• Work order:
From the listing below, restate word for word the lines from the line containing "Task: Expand Safari sidebar options chevron" down through the line containing "Open the Sheet configuration menu". Exclude pictures.

[[ Record excerpts open ]]

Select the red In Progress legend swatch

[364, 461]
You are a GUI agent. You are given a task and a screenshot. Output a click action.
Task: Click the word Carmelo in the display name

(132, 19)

[[ Record excerpts closed ]]
[[ Record excerpts open ]]

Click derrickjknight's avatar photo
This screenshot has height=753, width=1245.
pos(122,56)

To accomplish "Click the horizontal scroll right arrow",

[[ Record excerpts closed ]]
[[ Record excerpts open ]]

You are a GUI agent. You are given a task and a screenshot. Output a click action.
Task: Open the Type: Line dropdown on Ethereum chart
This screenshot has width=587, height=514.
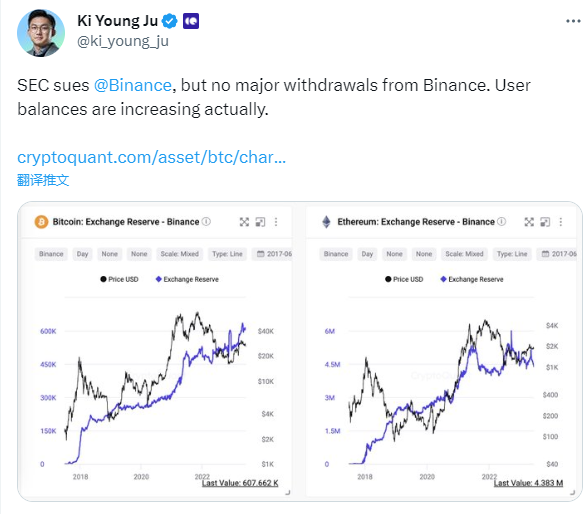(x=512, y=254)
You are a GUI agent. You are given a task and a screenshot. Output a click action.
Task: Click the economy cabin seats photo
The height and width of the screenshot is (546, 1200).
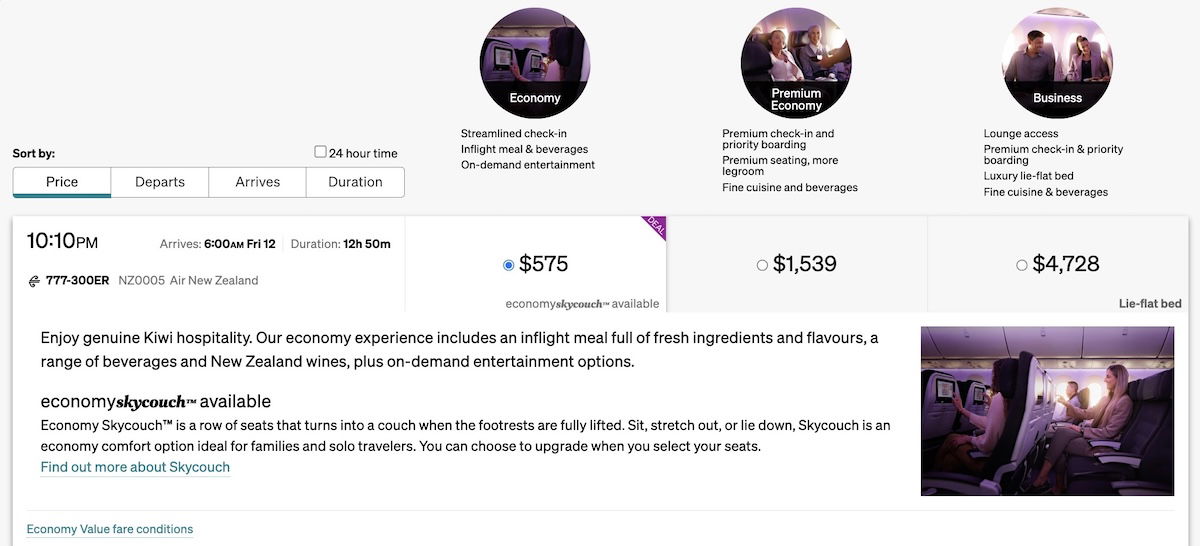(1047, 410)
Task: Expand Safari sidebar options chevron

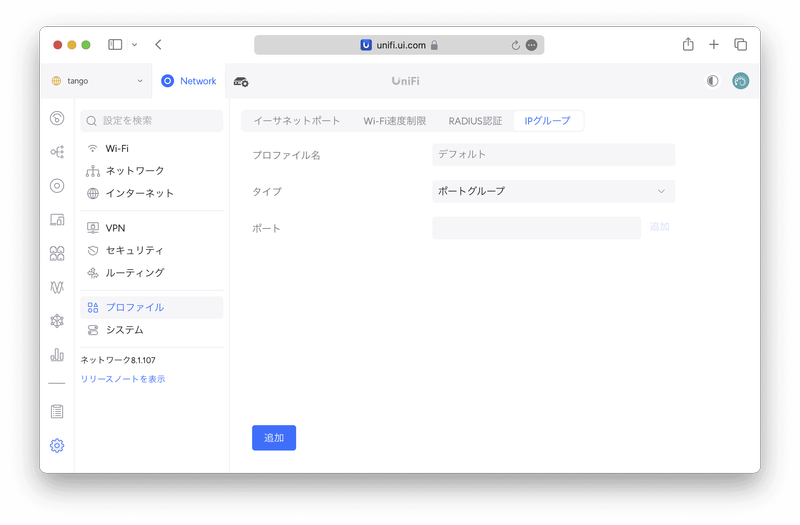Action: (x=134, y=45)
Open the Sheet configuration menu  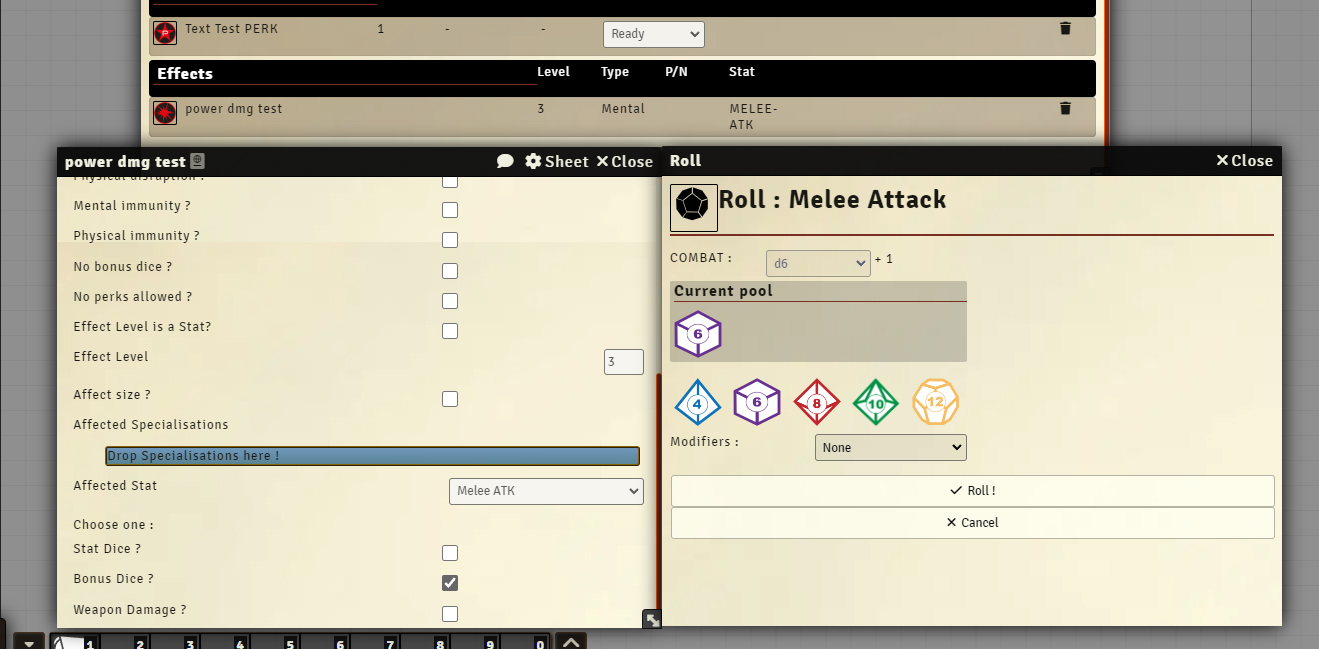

[[ Record excerpts closed ]]

• Answer below:
Task: Expand Safari sidebar options chevron

Action: (x=134, y=45)
Open the Sheet configuration menu  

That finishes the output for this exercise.